Davide Nerini Categoria: Previsioni - Pubblicato il 21-04-2026

Meteo instabile fino a giovedì per l’arrivo di un fronte freddo da nord a sud: attesi rovesci, temporali e locali grandinate

 

Alta pressione in difficoltà: sull’Italia tornano temporali diffusi, poi possibile miglioramento

L’alta pressione mostra segnali di cedimento a causa dell’arrivo di aria più fredda in quota, collegata a un ampio vortice depressionarioItalia, interrompendo la fase più mite e stabile degli ultimi giorni. Le temperature, infatti, dopo un recente rialzo, tendono ora a riportarsi su valori più in linea con il periodo.

 

Aria fredda in arrivo dall’Europa nord orientale e contrasto con l’anticiclone

Il contrasto tra masse d’aria differenti sta già attivando una fase di instabilità atmosferica. I primi fenomeni si sono manifestati sulle regioni del Nord, ma nelle prossime 24-48 ore il peggioramento si estenderà progressivamente anche al Centro e successivamente verso il Sud. L’aria fredda in quota scivolerà lungo la Penisola, spingendo verso ovest la struttura anticiclonica e favorendo la formazione di nubi a sviluppo verticale.

 

Temporali in estensione dal Nord al Sud tra lunedì e mercoledì

Tra lunedì e mercoledì il tempo resterà variabile e a tratti instabile su gran parte del Paese. I temporali si presenteranno in modo irregolare, alternando fasi asciutte a rovesci anche intensi. Le regioni del Nord saranno le prime coinvolte, seguite dal Centro e infine dal Sud entro metà settimana.

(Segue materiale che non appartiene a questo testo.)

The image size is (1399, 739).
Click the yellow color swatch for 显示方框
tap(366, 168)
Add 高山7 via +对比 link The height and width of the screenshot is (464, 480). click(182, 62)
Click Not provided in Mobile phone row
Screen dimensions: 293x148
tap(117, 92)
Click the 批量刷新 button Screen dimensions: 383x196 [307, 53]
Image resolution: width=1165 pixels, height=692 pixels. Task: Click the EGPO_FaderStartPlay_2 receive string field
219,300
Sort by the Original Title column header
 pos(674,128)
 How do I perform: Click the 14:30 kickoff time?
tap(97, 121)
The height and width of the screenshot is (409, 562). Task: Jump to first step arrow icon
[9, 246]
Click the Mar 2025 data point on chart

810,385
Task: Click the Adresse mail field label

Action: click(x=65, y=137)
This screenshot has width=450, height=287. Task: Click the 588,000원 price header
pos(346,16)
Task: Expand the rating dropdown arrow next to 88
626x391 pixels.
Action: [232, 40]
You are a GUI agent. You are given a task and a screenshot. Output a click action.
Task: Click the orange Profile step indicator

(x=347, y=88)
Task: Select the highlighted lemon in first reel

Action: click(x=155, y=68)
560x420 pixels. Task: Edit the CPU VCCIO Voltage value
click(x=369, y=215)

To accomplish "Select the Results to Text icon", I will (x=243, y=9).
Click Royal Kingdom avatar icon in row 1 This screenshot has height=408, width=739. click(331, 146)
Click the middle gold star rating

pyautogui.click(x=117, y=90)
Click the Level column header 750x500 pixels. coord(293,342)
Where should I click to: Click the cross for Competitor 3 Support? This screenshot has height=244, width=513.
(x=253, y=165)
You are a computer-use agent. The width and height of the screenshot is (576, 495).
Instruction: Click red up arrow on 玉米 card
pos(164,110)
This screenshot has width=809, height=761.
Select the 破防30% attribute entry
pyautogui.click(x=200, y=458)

Non si escludono fenomeni localmente intensi con piogge brevi ma forti, possibili colpi di vento e anche episodi di grandine. Il tutto accompagnato da un generale calo delle temperature, più evidente lungo il versante adriatico.

 

Da giovedì possibile ritorno di condizioni più stabili

A partire da giovedì si intravede un possibile miglioramento del quadro meteorologico. L’alta pressione potrebbe tornare a rafforzarsi, riportando condizioni più stabili e un maggiore soleggiamento su gran parte della Penisola. Tuttavia, nelle ore pomeridiane non si esclude ancora qualche addensamento sui rilievi con isolati fenomeni di instabilità.

 

Prossime evoluzioni ancora incerte tra Atlantico e correnti orientali

La tendenza successiva rimane ancora incerta. Tra la fine di aprile e l’inizio di maggio potrebbero alternarsi fasi più stabili a nuovi episodi instabili, legati sia a eventuali affondi di origine atlantica sia a nuove infiltrazioni di aria fredda dall’Europa orientale.

Gli indici atmosferici più recenti indicano una possibile fase dinamica, tipica di scambi di masse d’aria più accentuati sul continente europeo. In questo contesto, l’evoluzione del tempo resta da seguire con attenzione nei prossimi aggiornamenti.

 

Questo articolo è redatto da parte dell’autore, tenendo conto dei più recenti aggiornamenti degli autorevoli modelli proposti da ECMWF (European Centre for Medium-Range Weather Forecasts) e dal Global Forecast System (GFS), interpretati per le previsioni e l’evoluzione meteo.